The Arkansas Department of Workforce Services (DWS) says labor force data produced by the U.S. Department of Labor, Bureau of Labor Statistics shows Arkansas’ civilian labor force rose 900, a result of 1,700 more employed and 800 fewer unemployed Arkansans.

At 7.5-percent, the United States’ jobless rate also decreased one-tenth of a percentage point in April.

“Employment in Arkansas increased 1,700 in April, the first employment gain since April 2012. This increase, combined with the minor decline in unemployment, was enough to cause the rate to decrease to 7.1 percent,” said DWS Communications Director Kimberly Friedman.

Arkansas Nonfarm Payroll Job Summary:
Nonfarm payroll jobs in Arkansas rose 10,400 in April to total 1,192,900. Expansions occurred in eight major industry sectors, with minor losses in two sectors. One industry remained stable. Leisure and hospitality posted the greatest increase (+4,400). Gains were largely seasonal, occurring mostly in accommodation and food services (+3,100). Trade, transportation, and utilities added 2,900 jobs.
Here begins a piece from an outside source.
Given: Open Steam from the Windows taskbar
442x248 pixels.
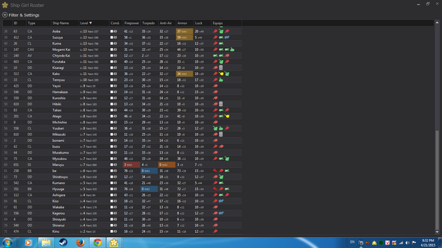Looking at the screenshot, I should pyautogui.click(x=63, y=242).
A majority of the hiring was reported in retail trade (+3,100), an expected seasonal expansion.

Professional and business services increased 2,100. All additions occurred in administrative and support services, which includes activities such as landscaping services and travel agencies. Minor decreases occurred in both the information (-400) and mining-logging (-100) industries.

Arkansas’ nonfarm payroll employment increased 9,200 since April 2012. Five major industry sectors posted growth, more than offsetting declines in six industries. Trade, transportation, and utilities added 11,600 jobs. A majority of the gain occurred in retail trade (+9,200). Employment in educational and health services rose 4,200.

Most of the sector’s growth was attributed to hiring in health care and social assistance (+3,300). Jobs in construction decreased over the year (-2,600), related to the completion of large projects. Employment in other services declined 1,500. The sector includes activities such as repair and maintenance, personal and laundry services, and membership associations. Mining and logging decreased 1,200. The decline was related to reported losses in support activities for mining.